You are viewing a plain text version of this content. The canonical link for it is here.
Posted to solr-user@lucene.apache.org by Dotan Cohen <do...@gmail.com> on 2013/05/30 13:55:03 UTC

Removing a single value from a multiValue field

I have a Solr application with a multiValue field 'tags'. All fields
are indexed in this application. There exists a uniqueKey field 'id'
and a '_version_' field. This is running on Solr 4.x.

In order to add a tag, the application retrieves the full document,
creates a PHP array from the document structure, removes the
'_version_' field, and then adds the appropriate tag to the 'tags'
array. This is all then sent to Solr's update method via HTTP with
'overwrite=true'. Solr correctly replaces the extant document with the
new document, which is identical with the exception of a new value for
the '_version_' field and an additional value in the multiValued field
'tags'. This all works correctly.

I am now adding a feature where one can remove tags. I am using the
same business logic, however instead of adding a value to the 'tags'
array I am removing one. I can confirm that the data being sent to
Solr does not contain the removed tag. However, it seems that the old
value for the multiValue field is persisted, that is the old tag
stays. I can see that the '_version_' field has a new value, so I see
that the change was properly commited.

Is there a known bug that overwriting such a doc...:
<doc>
    <arr name="tags">
        <str>a</str>
        <str>b</str>
 </arr>
</doc>

...with this doc...:
<doc>
    <arr name="tags">
        <str>a</str>
 </arr>
</doc>

...has no effect? Can multiValue fields be only added, but not removed?

Thanks.

--
Dotan Cohen

http://gibberish.co.il
http://what-is-what.com

Re: Removing a single value from a multiValue field

Posted by Dotan Cohen <do...@gmail.com>.
On Thu, May 30, 2013 at 5:01 PM, Jack Krupansky <ja...@basetechnology.com> wrote:
> You gave an XML example, so I assumed you were working with XML!

Provided material:
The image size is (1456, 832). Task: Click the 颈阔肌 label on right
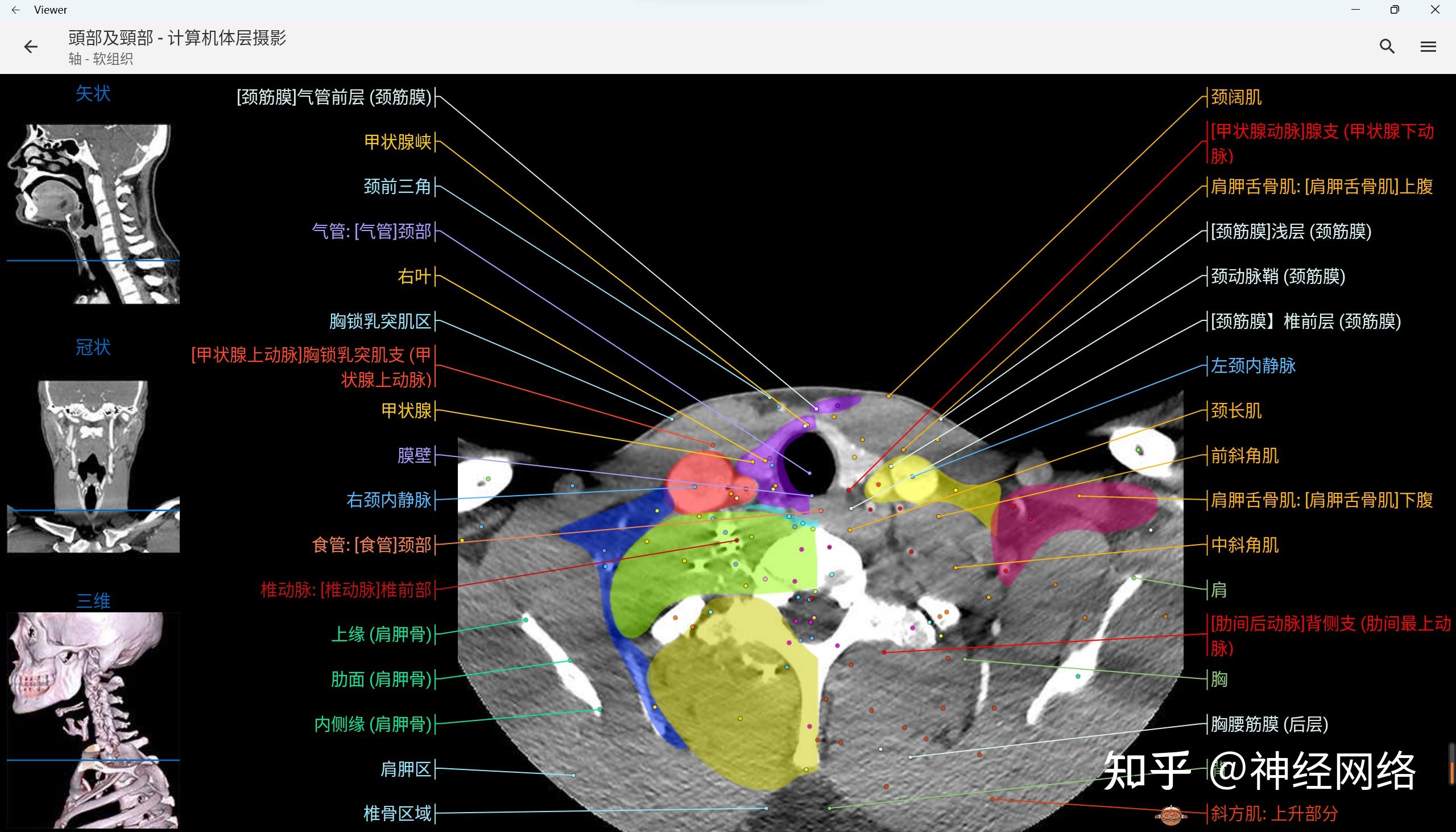coord(1236,97)
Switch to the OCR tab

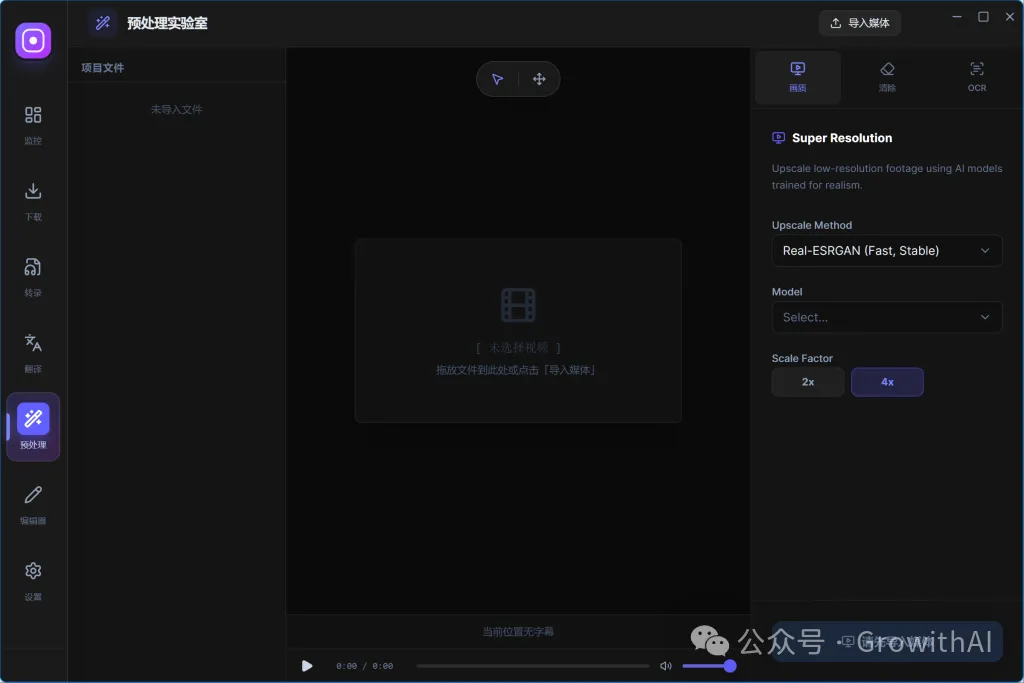click(x=976, y=76)
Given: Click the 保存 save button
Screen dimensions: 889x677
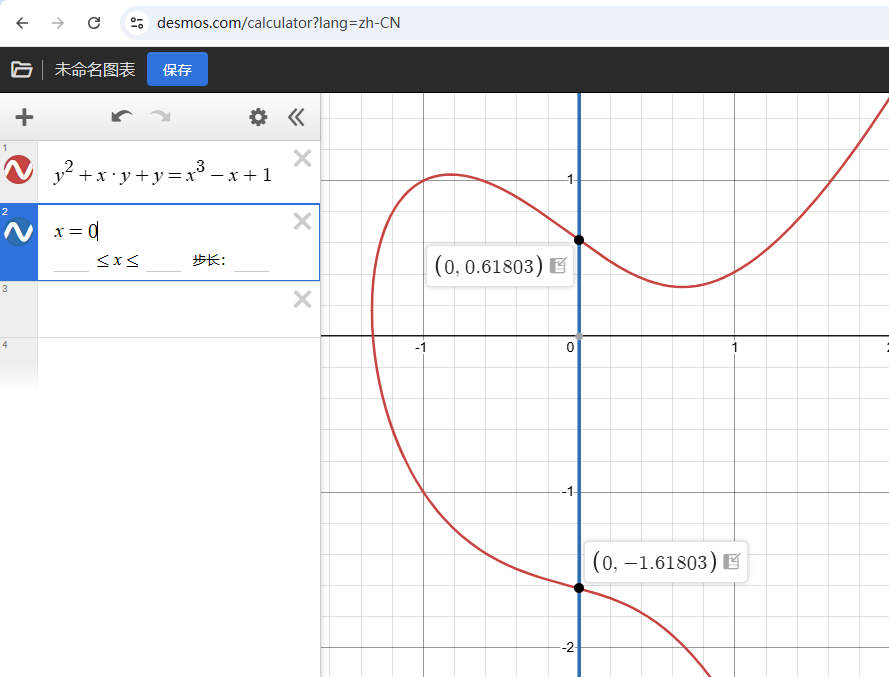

Exercise requirements: Write the next part of the thread about removing a value from a Solr multiValue field, starting after its last line. The data has no connection to the thread about removing a value from a Solr multiValue field.

Response:
>

Right, I did give the output as XML. I find XML to be a great document
markup language, but a terrible command format! Mostly, due to
(mis-)use of the attributes.


> In JSON...
>
> [{"id": "doc-id", "tags": {"add": ["a", "b"]}]
>
> and
>
> [{"id": "doc-id", "tags": {"set": null}}]
>

Thank you! That is quite more intuitive and less ambiguous than the
XML, would you not agree?

> BTW, this kind of stuff is covered in the book, separate chapters for XML
> and JSON, each with dozens of examples like this.
>

I have not posted on the book postings, but I will definitely order
one. My vote is for spiral bound, though I know that the perfect-bound
will look more professional on a bookshelf. I don't even care what the
book costs, within reason. Any resource that compiles in a single
package the wonderful methods that yourself and other contributors
mention here and in other places online, will pay for itself in short
order. Apache Solr is an amazing product, but it is often obtuse and
unintuitive. Other times one does not even know what Solr is capable
of, such as the case in this thread, where I was parsing entire
documents to change the multiField value.

Thank you very much!

--
Dotan Cohen

http://gibberish.co.il
http://what-is-what.com

Re: Removing a single value from a multiValue field

Posted by Jack Krupansky <ja...@basetechnology.com>.
You gave an XML example, so I assumed you were working with XML!

In JSON...

[{"id": "doc-id", "tags": {"add": ["a", "b"]}]

and

[{"id": "doc-id", "tags": {"set": null}}]

BTW, this kind of stuff is covered in the book, separate chapters for XML 
and JSON, each with dozens of examples like this.

-- Jack Krupansky

-----Original Message----- 
From: Dotan Cohen
Sent: Thursday, May 30, 2013 9:36 AM
To: solr-user@lucene.apache.org
Subject: Re: Removing a single value from a multiValue field

On Thu, May 30, 2013 at 3:42 PM, Jack Krupansky <ja...@basetechnology.com> 
wrote:
> First, you cannot do any internal editing of a multi-valued list, other
> than:
>
> 1. Replace the entire list.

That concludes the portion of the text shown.